During primary recovery, water that exists naturally in the oil reservoir is produced alongside the oil. Upon reaching the surface, the produced oil and water are separated. The oil is held in storage tanks and then transported for sale. The water, or oilfield brine, is held in a storage tank for later use.
Once the pressure in the reservoir has begun to drop, it is necessary to utilize secondary recovery techniques to continue to produce oil from the reservoir at an economical rate.
Secondary recovery techniques will help maintain the pressure in the reservoir and extend a well’s productive life. One of the most common secondary techniques, waterflooding, uses the injection of water into the reservoir to drive more oil towards the production well. To prepare for the waterflood process, additional water is brought to the pad site and held in a storage tank. This water will be injected into the reservoir with the previously recovered oilfield brine.
Certain production wells are selected as injection wells for pumping water into the reservoir or, if necessary, new injection wells may be drilled. The precise configuration of these wells will vary, but one of the most common is the five-spot pattern. A five-spot pattern has four water-injection wells located at the corners of a square with a producing well at the center.
Once the injection wells are established, water is pumped through them and down into the reservoir.
As the water enters the reservoir from the injection wells, it creates pressure and sweeps the oil towards the production well. The waterflood process is repeated throughout the field and can recover an additional 10 to 20% of the original oil in the reservoir.
The water is injected until it reaches the production well in large quantities. Once the ratio of water to oil produced from a well becomes too high, it is no longer economical to continue with the waterflood and the process is complete.
PRIMARY RECOVERY: First stage of hydrocarbon production, in which natural reservoir energy, such as gasdrive, waterdrive, or gravity drainage, displaces hydrocarbons from the reservoir, into the wellbore and up to the surface. The primary recovery stage reaches its limit either when the reservoir pressure is so low that the production rates are not economical, or when the proportions of gas or water in the production stream are too high. During primary recovery, only a small percentage of the initial hydrocarbons in place are produced, typically around 10% for oil reservoirs. (Schlumberger)
SECONDARY RECOVERY: Second stage of hydrocarbon production during which an external fluid such as water or gas is injected into the reservoir through injection wells located in rock that has fluid communication with production wells. The purpose of secondary recovery is to maintain reservoir pressure and to displace hydrocarbons toward the wellbore. The most common secondary recovery techniques are gas injection and waterflooding. Normally, gas is injected into the gas cap and water is injected into the production zone to sweep oil from the reservoir. A pressure-maintenance program can begin during the primary recovery stage, but it is a form or enhanced recovery. The secondary recovery stage reaches its limit when the injected fluid (water or gas) is produced in considerable amounts from the production wells and the production is no longer economical. The successive use of primary recovery and secondary recovery in an oil reservoir produces about 15% to 40% of the original oil in place. (Schlumberger)

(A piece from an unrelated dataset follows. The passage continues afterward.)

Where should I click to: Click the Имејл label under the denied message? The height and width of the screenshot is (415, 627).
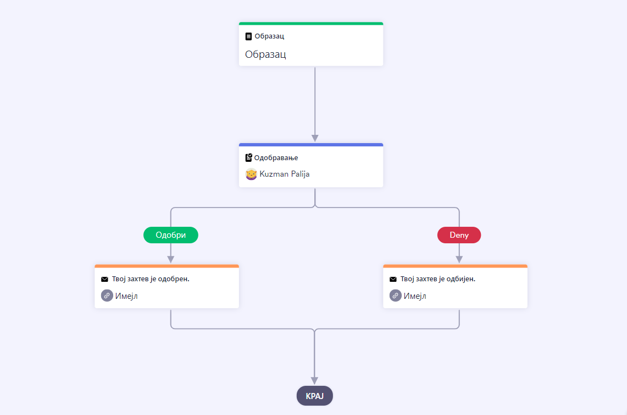(415, 296)
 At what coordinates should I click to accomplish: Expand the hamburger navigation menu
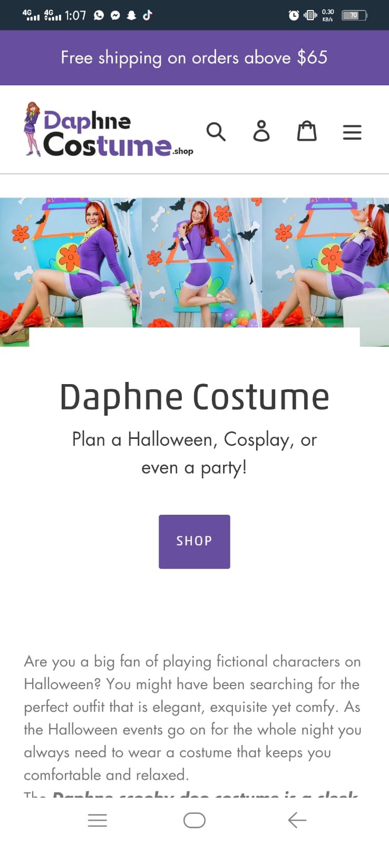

When an oil reservoir is first produced, the pressure that exists in the subsurface provides the energy for moving the oil, gas and water that is in the rock to the surface. After a while, the pressure dissipates and pumps must be used to remove additional volumes of oil. Depending on the characteristics of the rock and the oil, a considerable amount of the original oil in place may be left behind (perhaps 60 percent or more) as residual oil. Waterflooding is a process whereby water is pumped down selected wells to push a portion of the remaining oil out of the rock towards the producing wells. In most cases, CO2 enhanced recovery operations take place in oil reservoirs where this less expensive waterflooding option has already been implemented, although the remaining oil saturation in the post-waterflood reservoir is still significant, perhaps 50 percent of the original oil in place. (DOE “CO2 Enhanced”)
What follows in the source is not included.